▶ REQUIRED WORK
Pictures aside, the data must be reproduced exactly.
(MATERIAL FOR THIS TASK)
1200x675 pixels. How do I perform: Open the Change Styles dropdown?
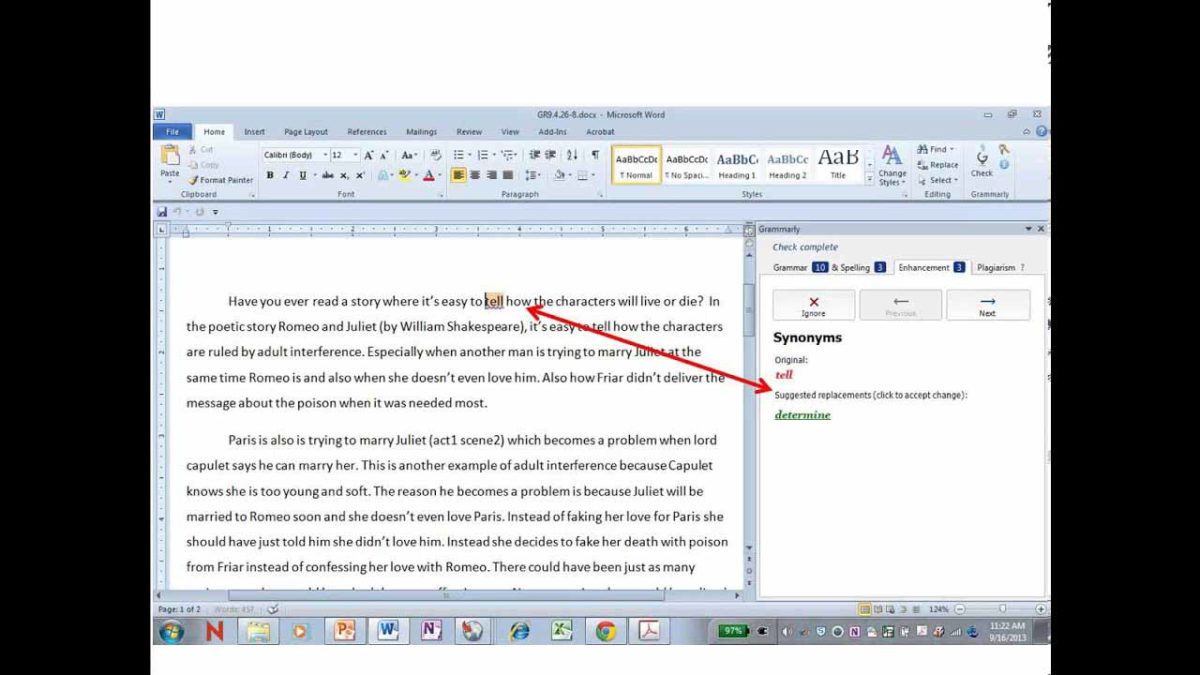[x=891, y=167]
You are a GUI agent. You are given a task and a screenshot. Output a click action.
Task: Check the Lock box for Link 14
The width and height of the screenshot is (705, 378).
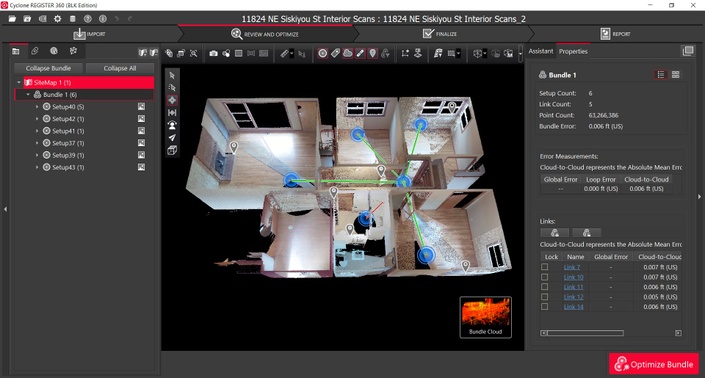click(x=544, y=307)
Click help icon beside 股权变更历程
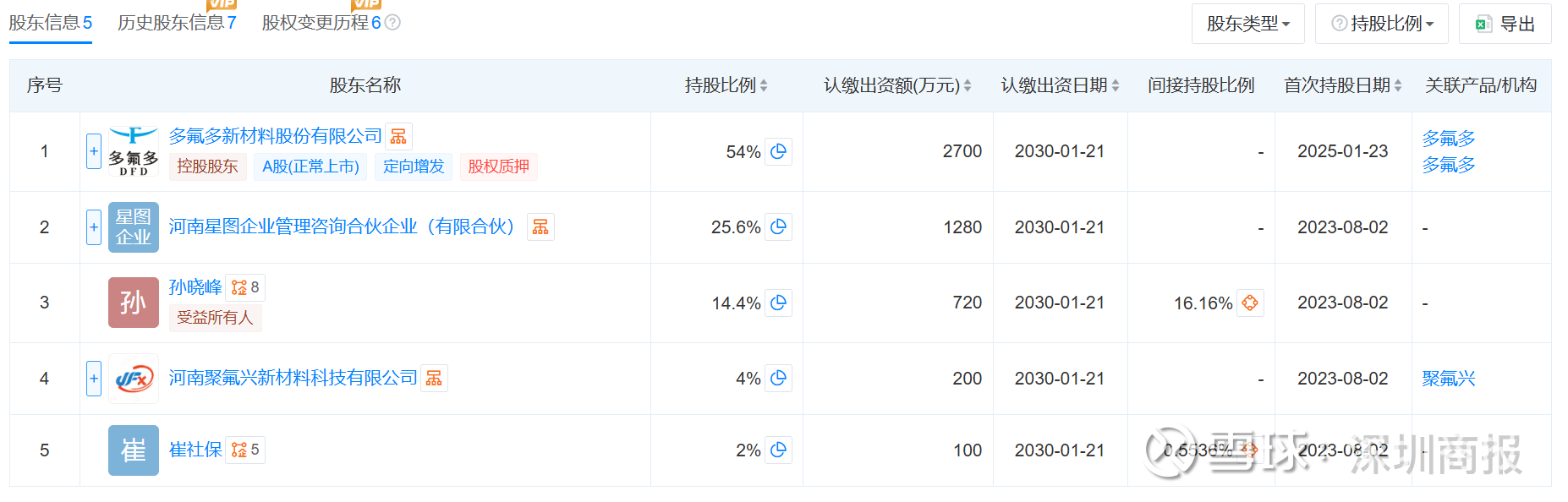The image size is (1568, 502). point(392,23)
(End MATERIAL FOR THIS TASK)
▶ EXERCISE SOLUTION
1200x675 pixels. How do I perform: Open the Change Styles dropdown?
[x=891, y=167]
You are a GUI agent. You are given a task and a screenshot. Output a click action.
Task: Check the Lock box for Link 14
The width and height of the screenshot is (705, 378).
click(x=544, y=307)
Click help icon beside 股权变更历程
The image size is (1568, 502). point(392,23)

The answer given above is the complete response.